The East End is a part of the Adelaide central business district, in the north-east corner of the Adelaide city centre. This area is a popular office and retail district and has an increasing residential interest from the building of high-density luxury apartments in the area.

The retail centre of the East End is Rundle Street. Although the area is not officially demarcated, its approximate boundaries are North Terrace, East Terrace, Pulteney Street and Flinders Street. It is also sometimes stated as including parts of Kent Town and parklands locations such as the Adelaide Botanic Gardens, Rymill Park and the National Wine Centre of Australia. Other major streets are Frome Street, Grenfell Street and Pirie Street.
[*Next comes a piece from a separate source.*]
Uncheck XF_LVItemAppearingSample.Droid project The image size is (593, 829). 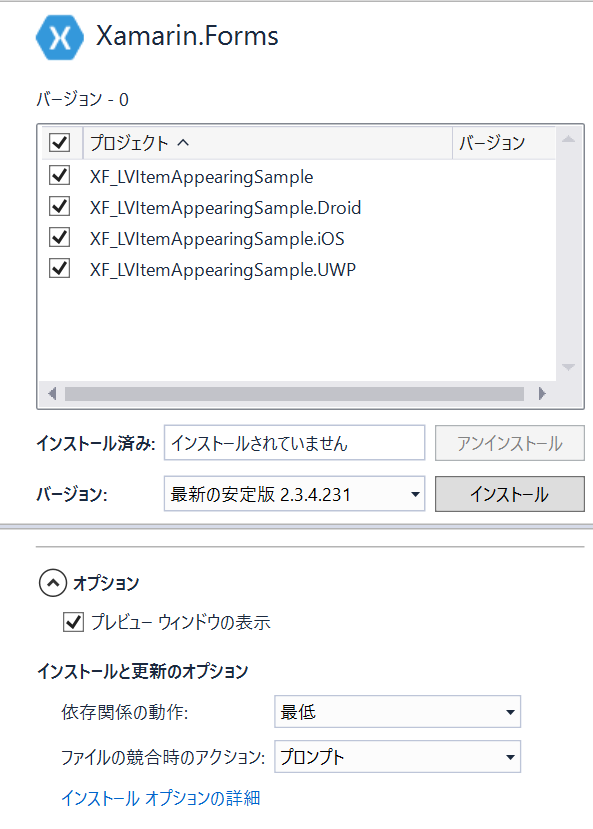(x=59, y=207)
The area is bounded by parklands on the north and east sides, with the west side being mostly bounded by Hindmarsh Square.

Apartment Development
The eastern end of Rundle Street was the site of Adelaide's original fruit and vegetable wholesale markets. These closed in the 1980s and, after a long and controversial decision making process involving some government money, the Garden East (or East End Astoria) apartment development was built. This was the start of a growing number of prestige apartment buildings in the area.

Events
The East End is a popular spot in Adelaide for large events. These include:
The Adelaide Fringe
The preliminary stage (stage 0) of the Tour Down Under. Called the Jacob's Creek Down Under Classic, stage 0 it is a street circuit bicycle race around the four sides of Rymill Park
The cross country stage of the Adelaide Horse Trials runs through the parklands and is free entry to all. This is normally the Saturday of the November event.
Being part of the Adelaide Street Circuit currently used for the Adelaide 500.